Just a couple additional thoughts to what Jamison Foser already noted about Maureen Dowd's most recent effort, in which she mocked Obama's social secretary Desiree Rogers, who became a bit player in the WH party crasher story. Dowd ridiculed Rogers for acting all “entitled” and “sashaying around.”

Dowd's piece was just the latest in a line of get-Rogers pieces that the Beltway press produced last week, because now, at least according to The Village and the GOP, the president's social secretary is responsible for all security within the White House complex.

Who knew? (The Secret Service has taken complete responsibility for the party crasher gaffe, but the press prefers the angle that Rogers was a central player in the security breach.)

But note this Dowd passage, in light of the fact that the WH announced that Rogers would not testify before Congress, because WH aides to the president almost never do, thanks to the separation of powers [emphasis added]:

Desiree, queen of social networking, didn't properly R.S.V.P. to the House Homeland Security Committee investigating the gate-crasher incident.

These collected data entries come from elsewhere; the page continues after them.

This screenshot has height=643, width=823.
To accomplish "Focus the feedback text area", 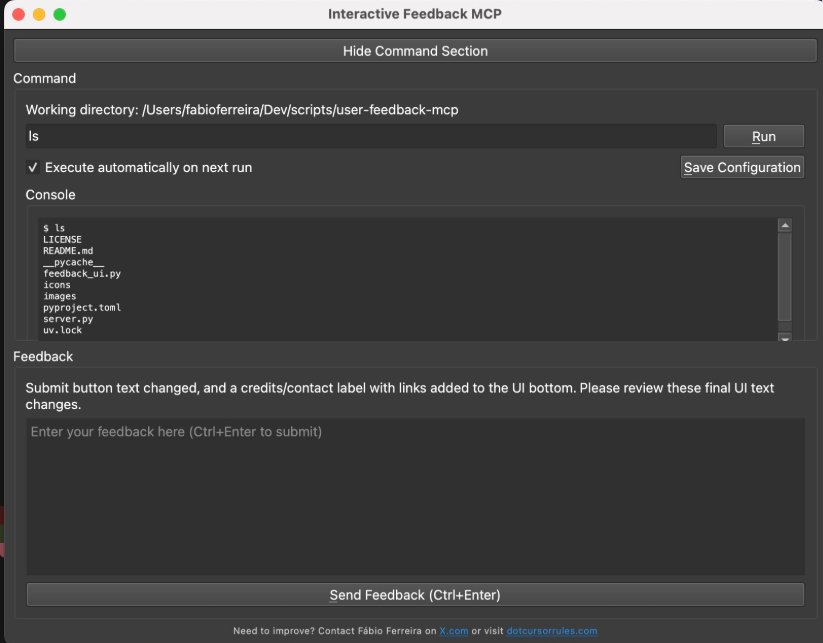I will (415, 496).
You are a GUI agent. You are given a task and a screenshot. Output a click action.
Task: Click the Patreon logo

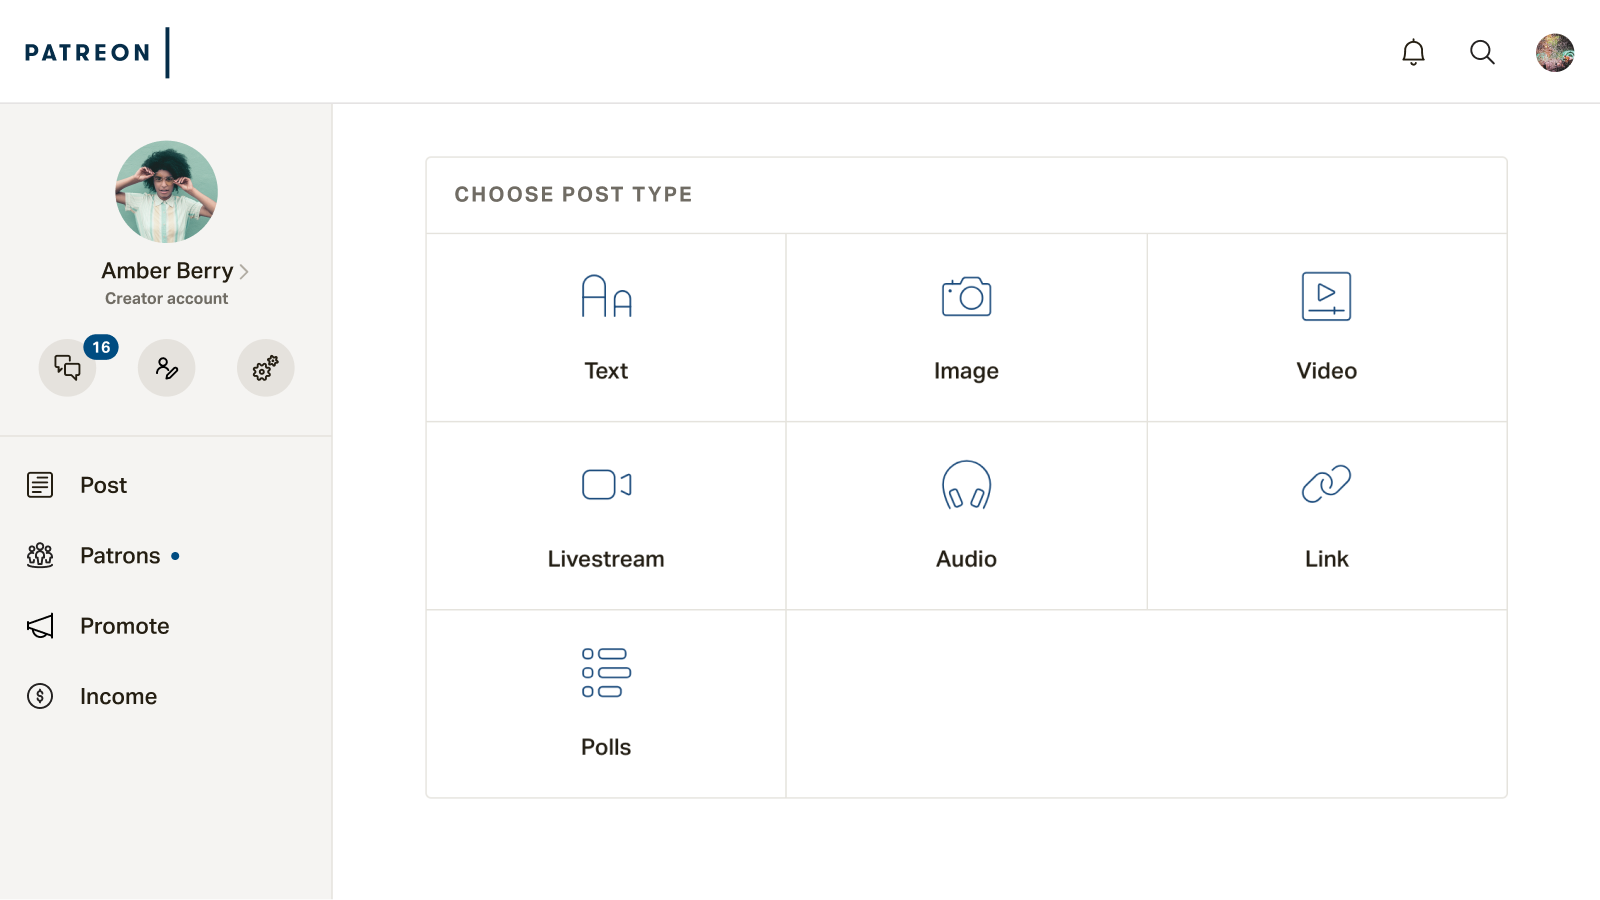coord(88,52)
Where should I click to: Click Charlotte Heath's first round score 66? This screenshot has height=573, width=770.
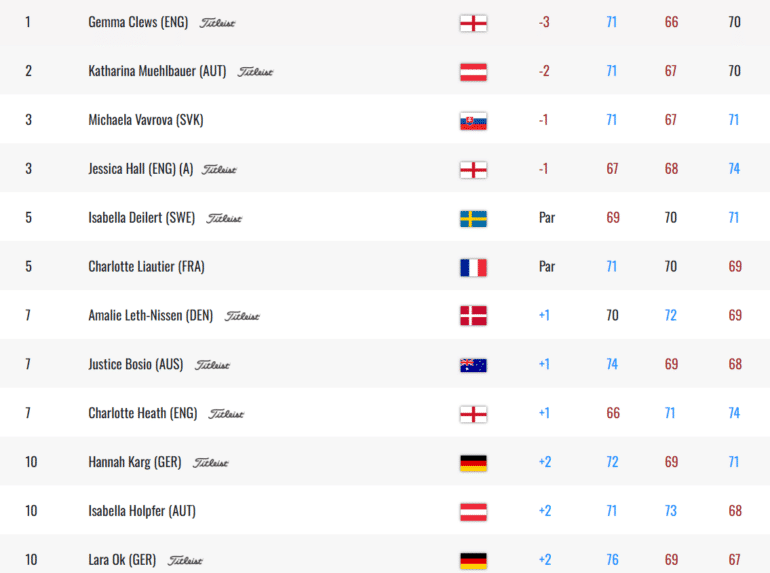613,413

Even if Desiree thought Congress was grandstanding, it was goofy of her to use the Constitution to get out of a Congressional summons. The Obama White House is morphing into the Bush White House with frightening speed. Its transparency is already fogged up....Instead, she let the Secret Service director, Mark Sullivan, go up alone and take the rap.

See, according to Dowd, it was Rogers' who decided she wouldn't testify before Congress. The WH has no legal staff apparently, and it was the social secretary who made the call inside the West Wing that she wouldn't honor Congress' request to testify.

Whatever you say Maureen.

In terms of the bigger picture, it certainly is interesting to watch (mostly female) journalists twist the knife into the back of Rogers. Her Beltway sin? It has nothing to do with the party crasher story, of course. It's the fact that Rogers is too full of herself. Too high-profile. And she's too interested in self-promotion. At least those are the charge leveled against her.

Right. But if Rogers were a man in Washington, D.C., and exhibited the same personality traits, would the same press corps even notice, let alone condemn, Rogers' behavior? Isn't self-promotion and vanity pretty much required for admittance into the Beltway's (mostly male) elite circles?

UPDATED: From the Daily Hower:

Dowd's style has always been drawn from the “women's pages” of the 1950s—from the days when women hadn't yet been allowed to discuss substantial fare. Here we see her green-eyed style again, as we've seen it so many times in the past. Angered by Rogers' designer clothes, Dowd responds in the broken-souled way which has increasingly come to define our journalism during the years of this columnist's influence on our D-minus elite.